1976年。
この年、ついにエジプト軍がイスラエルへ総攻撃を開始。
第四次中東戦争が始まった。
この石油価格の上昇はイラン・イラク戦争から続いていた断続的な石油価格の上昇と相まって、西側諸国の経済に対して直撃。アメリカ合衆国を中心として、原油を輸入していた各国の経済は混乱することになった。
石油価格の上昇は製造業を中心とした先進国経済を低迷させることになり、ニューヨーク株式市場の相場も断続的に下落を開始。
戦後長らく経済成長を続けていた日本やドイツなどの国々は中東産の安価な原油に支えられていたこともあり、成長に陰りが見え始めていた。
全く、バカらしい。経済なんて、すぐに良くなるだろう。
テレビニュースでは著名な経済学者が将来的な世界恐慌の予測を訴えていたが、多くの人がそう思い、実際にその予想は当たっていた。
先進国はすぐに対抗策を打つことで、経済への影響を最小限にとどめたのだ。
やがて、1977年に第四次中東戦争が終結するとOAPECの石油戦略も終わりを告げ、「石油危機」と呼ばれるようになった一連の経済的混乱は、文字通り「危機」だけで終わった。
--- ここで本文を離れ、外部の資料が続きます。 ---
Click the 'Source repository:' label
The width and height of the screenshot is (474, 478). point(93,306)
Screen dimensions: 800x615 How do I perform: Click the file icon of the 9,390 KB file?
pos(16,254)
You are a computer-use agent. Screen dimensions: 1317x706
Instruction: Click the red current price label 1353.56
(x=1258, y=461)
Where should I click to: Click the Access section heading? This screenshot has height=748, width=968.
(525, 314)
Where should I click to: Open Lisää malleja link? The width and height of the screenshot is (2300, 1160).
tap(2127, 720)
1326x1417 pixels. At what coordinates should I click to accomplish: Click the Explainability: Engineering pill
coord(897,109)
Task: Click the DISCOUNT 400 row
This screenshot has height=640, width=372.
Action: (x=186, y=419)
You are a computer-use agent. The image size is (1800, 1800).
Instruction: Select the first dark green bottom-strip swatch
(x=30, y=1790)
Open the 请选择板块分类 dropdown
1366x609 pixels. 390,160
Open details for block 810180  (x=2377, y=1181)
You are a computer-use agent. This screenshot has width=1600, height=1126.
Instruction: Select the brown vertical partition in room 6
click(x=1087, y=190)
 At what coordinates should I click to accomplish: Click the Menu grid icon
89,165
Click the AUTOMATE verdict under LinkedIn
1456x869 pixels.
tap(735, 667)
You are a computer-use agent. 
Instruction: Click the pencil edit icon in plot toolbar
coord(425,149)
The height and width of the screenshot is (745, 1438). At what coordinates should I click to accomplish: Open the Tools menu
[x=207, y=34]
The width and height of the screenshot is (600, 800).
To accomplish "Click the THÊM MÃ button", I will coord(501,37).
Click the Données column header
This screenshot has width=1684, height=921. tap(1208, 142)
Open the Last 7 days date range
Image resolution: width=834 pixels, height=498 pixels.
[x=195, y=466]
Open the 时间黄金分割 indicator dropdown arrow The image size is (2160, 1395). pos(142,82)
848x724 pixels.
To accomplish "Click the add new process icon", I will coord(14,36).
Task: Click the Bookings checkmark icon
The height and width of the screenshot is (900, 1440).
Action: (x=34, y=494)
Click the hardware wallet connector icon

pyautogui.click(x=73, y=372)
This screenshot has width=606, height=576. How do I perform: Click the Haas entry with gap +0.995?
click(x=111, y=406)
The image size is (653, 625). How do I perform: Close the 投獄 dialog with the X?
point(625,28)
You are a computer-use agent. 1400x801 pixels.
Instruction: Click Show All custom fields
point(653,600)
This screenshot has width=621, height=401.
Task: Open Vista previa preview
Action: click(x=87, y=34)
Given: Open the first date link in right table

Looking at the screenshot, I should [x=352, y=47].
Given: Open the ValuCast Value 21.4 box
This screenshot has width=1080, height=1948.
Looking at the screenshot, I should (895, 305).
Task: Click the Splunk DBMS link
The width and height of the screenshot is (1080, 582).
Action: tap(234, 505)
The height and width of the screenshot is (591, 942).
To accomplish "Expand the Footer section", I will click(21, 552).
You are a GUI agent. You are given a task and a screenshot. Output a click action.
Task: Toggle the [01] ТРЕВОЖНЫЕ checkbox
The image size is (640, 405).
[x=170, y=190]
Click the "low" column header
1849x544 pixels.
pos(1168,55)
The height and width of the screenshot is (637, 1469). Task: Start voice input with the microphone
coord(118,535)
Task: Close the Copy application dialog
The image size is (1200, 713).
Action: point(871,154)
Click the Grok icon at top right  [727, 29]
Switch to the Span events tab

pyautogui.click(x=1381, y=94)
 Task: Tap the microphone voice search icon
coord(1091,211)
日本やドイツではそれまで経験してきた高度経済成長の時代は終わりを迎えたものの、まだまだ安定成長と呼べるほどで持続的に経済は発展する段階にあった。
ニューヨーク株式市場の株価も危機以前に戻りつつあり、合衆国政府は経済に対して明るい見方を示していた。
ほら、やっぱり大丈夫じゃないか。
多くの人々はすぐに危機を忘れ、生活に戻っていく。このとき損をしたのは株式を慌てて売り払った投資家と、テレビに出演した経済学者ぐらいなものであった。
しかし、この「”第一次”石油危機」は全ての始まりに過ぎなかった。
事態が急変するのはそれから二年後のことである。
1978年。
……イラクとの紛争が続く、イランより速報です。
先ほど入って来た情報によりますと、首都テヘランにて所属不明の勢力により、社会主義革命が宣言されたとのことです。今のところ政府指導部の所在は分かっていません。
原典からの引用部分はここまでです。